## begin
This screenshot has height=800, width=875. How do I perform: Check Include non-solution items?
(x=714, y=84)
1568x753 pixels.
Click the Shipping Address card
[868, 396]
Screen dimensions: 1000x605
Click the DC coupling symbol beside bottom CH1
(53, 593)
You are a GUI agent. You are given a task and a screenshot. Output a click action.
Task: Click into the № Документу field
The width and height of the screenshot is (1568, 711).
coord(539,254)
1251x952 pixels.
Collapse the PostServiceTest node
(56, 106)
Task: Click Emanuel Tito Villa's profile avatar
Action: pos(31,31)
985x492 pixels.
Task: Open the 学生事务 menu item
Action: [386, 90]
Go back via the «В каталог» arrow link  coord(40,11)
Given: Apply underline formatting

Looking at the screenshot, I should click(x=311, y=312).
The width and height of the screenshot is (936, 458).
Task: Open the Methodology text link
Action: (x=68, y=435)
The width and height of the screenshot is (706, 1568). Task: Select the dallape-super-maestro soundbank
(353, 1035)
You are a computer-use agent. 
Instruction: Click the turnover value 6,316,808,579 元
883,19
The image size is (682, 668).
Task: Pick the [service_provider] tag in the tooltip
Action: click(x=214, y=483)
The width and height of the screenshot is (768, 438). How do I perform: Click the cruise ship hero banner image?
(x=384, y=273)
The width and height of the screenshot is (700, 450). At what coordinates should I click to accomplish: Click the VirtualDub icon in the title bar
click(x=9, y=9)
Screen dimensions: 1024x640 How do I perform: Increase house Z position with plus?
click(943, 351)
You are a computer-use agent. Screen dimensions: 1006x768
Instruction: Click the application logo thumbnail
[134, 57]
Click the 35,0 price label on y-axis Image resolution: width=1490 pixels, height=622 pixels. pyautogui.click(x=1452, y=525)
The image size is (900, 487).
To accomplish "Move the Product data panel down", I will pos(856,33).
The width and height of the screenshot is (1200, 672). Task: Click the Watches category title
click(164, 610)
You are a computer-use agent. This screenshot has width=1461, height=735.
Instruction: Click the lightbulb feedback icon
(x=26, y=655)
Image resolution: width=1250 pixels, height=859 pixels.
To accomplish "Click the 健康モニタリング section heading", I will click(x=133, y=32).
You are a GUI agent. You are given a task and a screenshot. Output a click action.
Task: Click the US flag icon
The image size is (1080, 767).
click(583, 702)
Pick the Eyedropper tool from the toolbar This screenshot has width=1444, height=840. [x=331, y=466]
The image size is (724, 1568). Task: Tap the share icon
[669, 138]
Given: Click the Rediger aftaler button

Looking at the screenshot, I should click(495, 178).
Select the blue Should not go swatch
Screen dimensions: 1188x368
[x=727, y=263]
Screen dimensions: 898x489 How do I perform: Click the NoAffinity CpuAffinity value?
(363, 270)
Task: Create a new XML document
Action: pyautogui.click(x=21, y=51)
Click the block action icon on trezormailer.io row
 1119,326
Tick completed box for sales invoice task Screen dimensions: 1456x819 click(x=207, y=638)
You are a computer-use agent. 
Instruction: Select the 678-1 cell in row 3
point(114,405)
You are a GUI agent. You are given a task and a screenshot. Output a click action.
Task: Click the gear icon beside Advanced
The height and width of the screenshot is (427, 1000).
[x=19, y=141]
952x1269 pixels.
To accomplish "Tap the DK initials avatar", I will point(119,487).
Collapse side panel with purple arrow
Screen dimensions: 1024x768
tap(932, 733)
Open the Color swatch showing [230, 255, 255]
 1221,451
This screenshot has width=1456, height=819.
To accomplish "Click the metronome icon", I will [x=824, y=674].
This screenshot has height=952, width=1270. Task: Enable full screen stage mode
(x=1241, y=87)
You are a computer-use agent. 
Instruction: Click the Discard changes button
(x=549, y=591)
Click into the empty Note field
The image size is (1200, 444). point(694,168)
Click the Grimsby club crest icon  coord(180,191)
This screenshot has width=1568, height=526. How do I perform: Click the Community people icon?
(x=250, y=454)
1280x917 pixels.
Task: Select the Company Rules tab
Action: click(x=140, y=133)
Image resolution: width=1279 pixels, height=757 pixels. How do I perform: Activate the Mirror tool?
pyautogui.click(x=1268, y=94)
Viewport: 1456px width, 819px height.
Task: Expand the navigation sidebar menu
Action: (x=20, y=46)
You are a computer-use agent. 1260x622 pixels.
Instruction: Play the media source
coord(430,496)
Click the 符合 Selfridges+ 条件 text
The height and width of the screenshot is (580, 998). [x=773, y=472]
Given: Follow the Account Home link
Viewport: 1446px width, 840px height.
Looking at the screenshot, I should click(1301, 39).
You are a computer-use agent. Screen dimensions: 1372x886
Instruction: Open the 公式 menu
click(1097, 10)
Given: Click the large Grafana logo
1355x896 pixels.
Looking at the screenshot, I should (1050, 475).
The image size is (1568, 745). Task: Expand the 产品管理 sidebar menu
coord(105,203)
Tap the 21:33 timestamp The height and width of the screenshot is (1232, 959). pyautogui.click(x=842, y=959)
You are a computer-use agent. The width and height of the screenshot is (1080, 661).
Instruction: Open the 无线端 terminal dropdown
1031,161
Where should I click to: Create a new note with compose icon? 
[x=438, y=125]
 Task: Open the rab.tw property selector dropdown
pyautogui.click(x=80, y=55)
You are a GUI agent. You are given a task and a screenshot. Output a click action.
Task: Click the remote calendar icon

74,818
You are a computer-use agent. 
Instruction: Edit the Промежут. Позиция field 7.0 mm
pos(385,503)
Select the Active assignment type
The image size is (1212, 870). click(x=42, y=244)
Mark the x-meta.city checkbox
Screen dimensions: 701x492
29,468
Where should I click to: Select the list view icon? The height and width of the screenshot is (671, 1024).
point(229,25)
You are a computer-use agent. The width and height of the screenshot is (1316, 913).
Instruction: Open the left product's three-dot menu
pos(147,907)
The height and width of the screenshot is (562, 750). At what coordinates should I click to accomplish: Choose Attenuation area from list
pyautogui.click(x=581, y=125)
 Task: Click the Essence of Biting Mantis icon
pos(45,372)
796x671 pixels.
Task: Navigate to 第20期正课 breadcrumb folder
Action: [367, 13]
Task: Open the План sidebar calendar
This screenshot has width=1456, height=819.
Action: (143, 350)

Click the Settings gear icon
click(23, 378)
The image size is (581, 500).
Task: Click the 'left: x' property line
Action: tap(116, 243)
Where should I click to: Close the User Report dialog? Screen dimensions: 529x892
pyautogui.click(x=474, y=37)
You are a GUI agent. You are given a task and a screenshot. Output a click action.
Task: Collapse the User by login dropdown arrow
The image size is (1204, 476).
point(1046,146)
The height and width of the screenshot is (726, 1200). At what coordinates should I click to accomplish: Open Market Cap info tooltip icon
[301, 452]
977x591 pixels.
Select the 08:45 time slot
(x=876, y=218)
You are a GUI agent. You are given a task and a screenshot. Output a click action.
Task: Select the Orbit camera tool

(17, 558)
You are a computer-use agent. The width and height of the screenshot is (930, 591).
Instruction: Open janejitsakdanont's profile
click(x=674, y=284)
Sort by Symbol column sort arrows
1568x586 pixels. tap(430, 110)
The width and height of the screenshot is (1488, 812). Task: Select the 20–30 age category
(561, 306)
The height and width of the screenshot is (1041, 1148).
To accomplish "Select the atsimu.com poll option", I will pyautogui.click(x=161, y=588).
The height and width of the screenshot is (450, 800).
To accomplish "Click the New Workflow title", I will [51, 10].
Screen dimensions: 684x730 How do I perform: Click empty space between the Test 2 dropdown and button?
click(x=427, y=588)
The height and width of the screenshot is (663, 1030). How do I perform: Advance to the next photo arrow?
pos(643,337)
## end
▸ GOAL
Edit the rows above by replacing "computer-use agent" with "screen-control agent" and leave everything else unchanged.

▸ SOLUTION TO THE PROBLEM
This screenshot has height=800, width=875. How do I perform: Check Include non-solution items?
(x=714, y=84)
1568x753 pixels.
Click the Shipping Address card
[868, 396]
Screen dimensions: 1000x605
Click the DC coupling symbol beside bottom CH1
(53, 593)
You are a GUI agent. You are given a task and a screenshot. Output a click action.
Task: Click into the № Документу field
The width and height of the screenshot is (1568, 711).
coord(539,254)
1251x952 pixels.
Collapse the PostServiceTest node
(56, 106)
Task: Click Emanuel Tito Villa's profile avatar
Action: pos(31,31)
985x492 pixels.
Task: Open the 学生事务 menu item
Action: [386, 90]
Go back via the «В каталог» arrow link  coord(40,11)
Given: Apply underline formatting

Looking at the screenshot, I should click(x=311, y=312).
The width and height of the screenshot is (936, 458).
Task: Open the Methodology text link
Action: (x=68, y=435)
The width and height of the screenshot is (706, 1568). Task: Select the dallape-super-maestro soundbank
(353, 1035)
You are a screen-control agent. 
Instruction: Click the turnover value 6,316,808,579 元
883,19
The image size is (682, 668).
Task: Pick the [service_provider] tag in the tooltip
Action: click(x=214, y=483)
The width and height of the screenshot is (768, 438). How do I perform: Click the cruise ship hero banner image?
(x=384, y=273)
The width and height of the screenshot is (700, 450). At what coordinates should I click to accomplish: Click the VirtualDub icon in the title bar
click(x=9, y=9)
Screen dimensions: 1024x640 How do I perform: Increase house Z position with plus?
click(943, 351)
You are a screen-control agent. Screen dimensions: 1006x768
Instruction: Click the application logo thumbnail
[134, 57]
Click the 35,0 price label on y-axis Image resolution: width=1490 pixels, height=622 pixels. pyautogui.click(x=1452, y=525)
The image size is (900, 487).
To accomplish "Move the Product data panel down", I will pos(856,33).
The width and height of the screenshot is (1200, 672). Task: Click the Watches category title
click(164, 610)
You are a screen-control agent. This screenshot has width=1461, height=735.
Instruction: Click the lightbulb feedback icon
(x=26, y=655)
Image resolution: width=1250 pixels, height=859 pixels.
To accomplish "Click the 健康モニタリング section heading", I will click(x=133, y=32).
You are a GUI agent. You are given a task and a screenshot. Output a click action.
Task: Click the US flag icon
The image size is (1080, 767).
click(583, 702)
Pick the Eyedropper tool from the toolbar This screenshot has width=1444, height=840. [x=331, y=466]
The image size is (724, 1568). Task: Tap the share icon
[669, 138]
Given: Click the Rediger aftaler button

Looking at the screenshot, I should click(495, 178).
Select the blue Should not go swatch
Screen dimensions: 1188x368
[x=727, y=263]
Screen dimensions: 898x489 How do I perform: Click the NoAffinity CpuAffinity value?
(363, 270)
Task: Create a new XML document
Action: pyautogui.click(x=21, y=51)
Click the block action icon on trezormailer.io row
 1119,326
Tick completed box for sales invoice task Screen dimensions: 1456x819 click(x=207, y=638)
You are a screen-control agent. 
Instruction: Select the 678-1 cell in row 3
point(114,405)
You are a GUI agent. You are given a task and a screenshot. Output a click action.
Task: Click the gear icon beside Advanced
The height and width of the screenshot is (427, 1000).
[x=19, y=141]
952x1269 pixels.
To accomplish "Tap the DK initials avatar", I will point(119,487).
Collapse side panel with purple arrow
Screen dimensions: 1024x768
tap(932, 733)
Open the Color swatch showing [230, 255, 255]
 1221,451
This screenshot has width=1456, height=819.
To accomplish "Click the metronome icon", I will [x=824, y=674].
This screenshot has height=952, width=1270. Task: Enable full screen stage mode
(x=1241, y=87)
You are a screen-control agent. 
Instruction: Click the Discard changes button
(x=549, y=591)
Click into the empty Note field
The image size is (1200, 444). point(694,168)
Click the Grimsby club crest icon  coord(180,191)
This screenshot has width=1568, height=526. How do I perform: Click the Community people icon?
(x=250, y=454)
1280x917 pixels.
Task: Select the Company Rules tab
Action: click(x=140, y=133)
Image resolution: width=1279 pixels, height=757 pixels. How do I perform: Activate the Mirror tool?
pyautogui.click(x=1268, y=94)
Viewport: 1456px width, 819px height.
Task: Expand the navigation sidebar menu
Action: (x=20, y=46)
You are a screen-control agent. 1260x622 pixels.
Instruction: Play the media source
coord(430,496)
Click the 符合 Selfridges+ 条件 text
The height and width of the screenshot is (580, 998). [x=773, y=472]
Given: Follow the Account Home link
Viewport: 1446px width, 840px height.
Looking at the screenshot, I should click(1301, 39).
You are a screen-control agent. Screen dimensions: 1372x886
Instruction: Open the 公式 menu
click(1097, 10)
Given: Click the large Grafana logo
1355x896 pixels.
Looking at the screenshot, I should (1050, 475).
The image size is (1568, 745). Task: Expand the 产品管理 sidebar menu
coord(105,203)
Tap the 21:33 timestamp The height and width of the screenshot is (1232, 959). pyautogui.click(x=842, y=959)
You are a screen-control agent. The width and height of the screenshot is (1080, 661).
Instruction: Open the 无线端 terminal dropdown
1031,161
Where should I click to: Create a new note with compose icon? 
[x=438, y=125]
 Task: Open the rab.tw property selector dropdown
pyautogui.click(x=80, y=55)
You are a GUI agent. You are given a task and a screenshot. Output a click action.
Task: Click the remote calendar icon

74,818
You are a screen-control agent. 
Instruction: Edit the Промежут. Позиция field 7.0 mm
pos(385,503)
Select the Active assignment type
The image size is (1212, 870). click(x=42, y=244)
Mark the x-meta.city checkbox
Screen dimensions: 701x492
29,468
Where should I click to: Select the list view icon? The height and width of the screenshot is (671, 1024).
point(229,25)
You are a screen-control agent. The width and height of the screenshot is (1316, 913).
Instruction: Open the left product's three-dot menu
pos(147,907)
The height and width of the screenshot is (562, 750). At what coordinates should I click to accomplish: Choose Attenuation area from list
pyautogui.click(x=581, y=125)
 Task: Click the Essence of Biting Mantis icon
pos(45,372)
796x671 pixels.
Task: Navigate to 第20期正课 breadcrumb folder
Action: [367, 13]
Task: Open the План sidebar calendar
This screenshot has width=1456, height=819.
Action: (143, 350)

Click the Settings gear icon
click(23, 378)
The image size is (581, 500).
Task: Click the 'left: x' property line
Action: tap(116, 243)
Where should I click to: Close the User Report dialog? Screen dimensions: 529x892
pyautogui.click(x=474, y=37)
You are a GUI agent. You are given a task and a screenshot. Output a click action.
Task: Collapse the User by login dropdown arrow
The image size is (1204, 476).
point(1046,146)
The height and width of the screenshot is (726, 1200). At what coordinates should I click to accomplish: Open Market Cap info tooltip icon
[301, 452]
977x591 pixels.
Select the 08:45 time slot
(x=876, y=218)
You are a GUI agent. You are given a task and a screenshot. Output a click action.
Task: Select the Orbit camera tool

(17, 558)
You are a screen-control agent. The width and height of the screenshot is (930, 591).
Instruction: Open janejitsakdanont's profile
click(x=674, y=284)
Sort by Symbol column sort arrows
1568x586 pixels. tap(430, 110)
The width and height of the screenshot is (1488, 812). Task: Select the 20–30 age category
(561, 306)
The height and width of the screenshot is (1041, 1148).
To accomplish "Select the atsimu.com poll option", I will pyautogui.click(x=161, y=588).
The height and width of the screenshot is (450, 800).
To accomplish "Click the New Workflow title", I will [51, 10].
Screen dimensions: 684x730 How do I perform: Click empty space between the Test 2 dropdown and button?
click(x=427, y=588)
The height and width of the screenshot is (663, 1030). How do I perform: Advance to the next photo arrow?
pos(643,337)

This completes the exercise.